Similarly personal is Tim Burman. This time the focus of the song is a man killed in the Lockerbie bombing. It’s a love song, one that gazes towards the future and one that utterly crushes the heart. Somehow the instrumentation – again there’s piano and violin here – gives a greater pause for thought. The narrative doesn’t have to be driven along by words so there’s more room for contemplation and more space for tears. If this one doesn’t get you, you probably have a howling void where your soul should be.
It’s the stories that stay with you from Tiny Notes and, just like all the best writers, Cooney knows he has to make it personal. So, the epic Three Dads Walking is the perfect track from this perfect album. With Michael Hughes adding the harmonies to Cooney’s strong voice the story of dads mourning the suicides of their daughters is devastating in its simplicity. The fact that the story is about real dads and their daughters gives it a gut punch intensity.

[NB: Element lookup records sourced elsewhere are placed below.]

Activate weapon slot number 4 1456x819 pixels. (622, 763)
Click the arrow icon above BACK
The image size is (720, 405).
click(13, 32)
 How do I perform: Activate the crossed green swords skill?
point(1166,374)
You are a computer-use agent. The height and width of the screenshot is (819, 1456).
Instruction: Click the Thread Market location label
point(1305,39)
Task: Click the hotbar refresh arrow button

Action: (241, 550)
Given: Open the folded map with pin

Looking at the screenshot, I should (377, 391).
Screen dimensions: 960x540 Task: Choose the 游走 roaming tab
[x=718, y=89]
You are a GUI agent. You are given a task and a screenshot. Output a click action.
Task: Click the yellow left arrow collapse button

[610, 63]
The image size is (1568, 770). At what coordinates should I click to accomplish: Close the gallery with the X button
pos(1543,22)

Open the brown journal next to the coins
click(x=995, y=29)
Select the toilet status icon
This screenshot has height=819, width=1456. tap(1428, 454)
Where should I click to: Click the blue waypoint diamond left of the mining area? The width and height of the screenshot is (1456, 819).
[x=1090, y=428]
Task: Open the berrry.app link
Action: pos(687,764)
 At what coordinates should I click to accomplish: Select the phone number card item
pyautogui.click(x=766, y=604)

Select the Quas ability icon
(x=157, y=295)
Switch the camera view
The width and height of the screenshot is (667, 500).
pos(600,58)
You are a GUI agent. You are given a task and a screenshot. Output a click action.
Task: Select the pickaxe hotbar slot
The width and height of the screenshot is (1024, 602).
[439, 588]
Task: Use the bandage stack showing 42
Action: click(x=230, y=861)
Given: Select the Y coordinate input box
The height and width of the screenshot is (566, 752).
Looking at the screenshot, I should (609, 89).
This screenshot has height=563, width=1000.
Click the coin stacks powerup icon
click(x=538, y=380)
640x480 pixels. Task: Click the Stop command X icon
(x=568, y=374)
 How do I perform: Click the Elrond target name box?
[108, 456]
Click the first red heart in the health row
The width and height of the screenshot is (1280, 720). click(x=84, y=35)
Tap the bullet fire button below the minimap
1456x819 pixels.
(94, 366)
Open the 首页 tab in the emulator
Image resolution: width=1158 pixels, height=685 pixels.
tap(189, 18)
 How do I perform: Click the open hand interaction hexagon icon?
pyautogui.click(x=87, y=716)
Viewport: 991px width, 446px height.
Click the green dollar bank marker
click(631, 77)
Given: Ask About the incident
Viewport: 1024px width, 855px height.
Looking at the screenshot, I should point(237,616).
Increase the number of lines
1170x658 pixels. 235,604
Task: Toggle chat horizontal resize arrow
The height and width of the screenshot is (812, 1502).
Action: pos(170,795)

On an album where virtually every single song is memorable, it’s the title track that will stay with you forever. Paige Hunter leaves the Tiny Notes in question on the Wearmouth Bridge in Sunderland. They are there to help the lost and lonely, to help those who are too desperate to carry on. They are notes of hope, notes of love and this astonishing song does those notes justice. Perhaps that’s the best that can be said of these songs – that they do justice to the people in the stories.
Tiny Notes asks you to “stop, feel your heartbeat”. As you’ll have your heart in your hands at the end of this incredible album, you might as well.